Sun Sentinel Palm Beach Edition
Boot basic breakfast foods
Mix things up with bannock, Welsh cakes
Sick of cereal? Over oatmeal? Extremely sick of eggs? Basic breakfast foods can lose their appeal when they become too familiar. To alleviate that tedium, we have a couple of tantalizing griddlecakes, plus tangy buckwheat waffles, to freshen up your mornings.
Welsh cakes have a long tradition in Wales, where frugal housewives made them from ingredients on hand for their miner husbands to take into the coal pits. More substantial than a mere cookie, less fragile than a piece of cake, a Welsh cake or two tucked into a coat pocket made a welcome addition to the miner’s midmorning tea — or to your Saturday morning errands. This is an eminently adaptable recipe — add grated lemon peel, use different fruit or spices, but keep the flour, butter and baking powder the same.

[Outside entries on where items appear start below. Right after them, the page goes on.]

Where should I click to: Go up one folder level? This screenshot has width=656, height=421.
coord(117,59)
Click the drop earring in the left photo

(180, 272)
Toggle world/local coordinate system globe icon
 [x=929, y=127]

Bannock, another kind of griddlecake, is a type of flatbread. Traditionally made with oat or barley flour in Scotland, these humble unleavened breads traveled with Scottish emigrants to Canada. There, the First Nations people adopted bannock as their own, although many sources say they had been making flatbreads from corn long before the Scots arrived.

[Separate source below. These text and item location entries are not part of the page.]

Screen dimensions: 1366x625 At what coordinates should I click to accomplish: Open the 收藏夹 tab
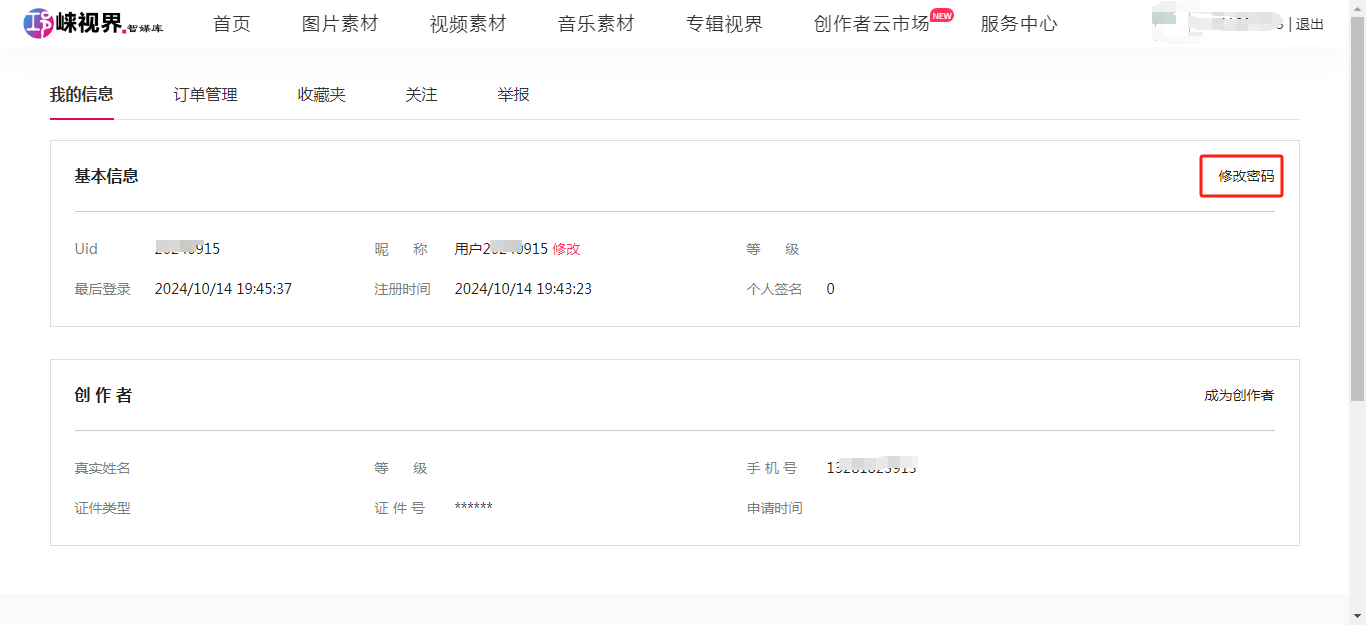tap(321, 95)
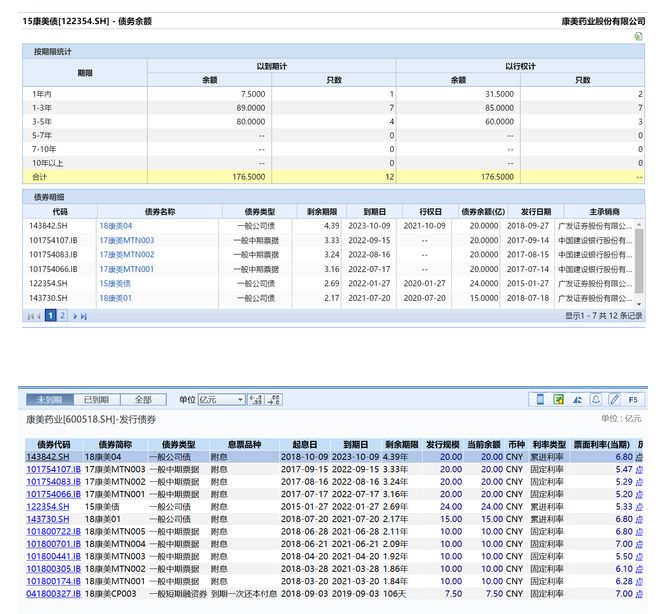Click the pencil edit icon
Image resolution: width=664 pixels, height=614 pixels.
614,399
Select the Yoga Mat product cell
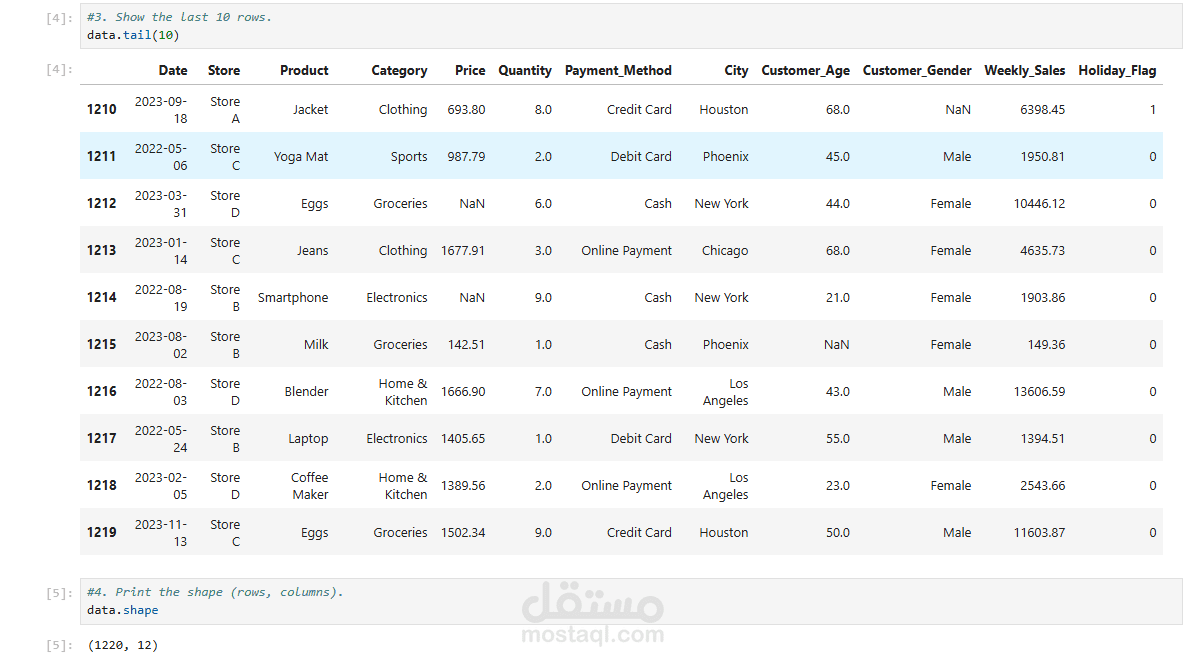Screen dimensions: 1186x660 point(301,157)
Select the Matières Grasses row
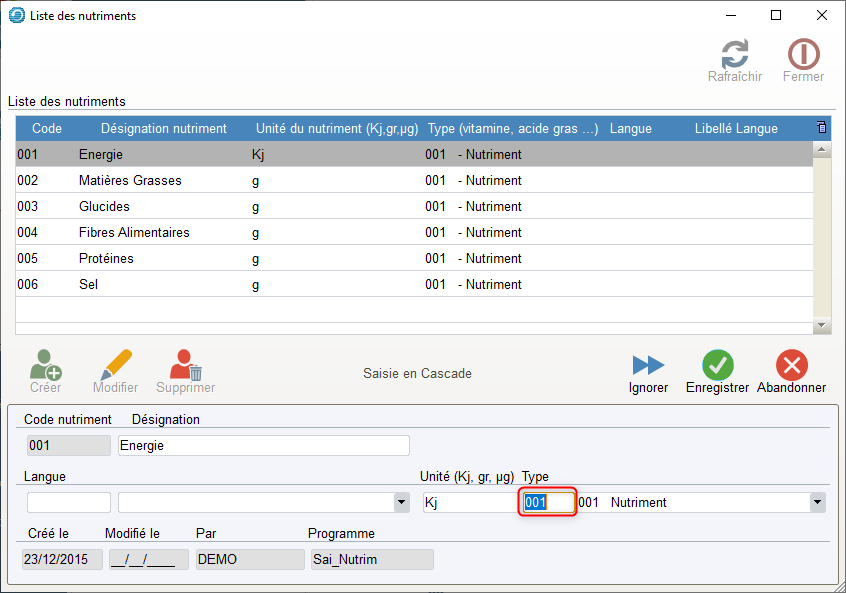The width and height of the screenshot is (846, 593). click(x=130, y=181)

Today, bannock is still much-loved in Canada, but it takes many forms: baked on a griddle, dough shaped around a stick to bake over an open fire, or fried. It is made with oat flour, wheat flour or any other ingredient that can be formed into a simple dough, and today’s bannock is usually leavened with baking powder. Since “bannock” just means “bread” — and, like bread, is the same in both singular and plural — they’re all legitimate versions. Our bannock is lightly leavened and seasoned with sage and cheddar, which makes it equally good at breakfast with the porky goodness of bacon or sausage, and at supper, with an earthy bean soup rich with kielbasa.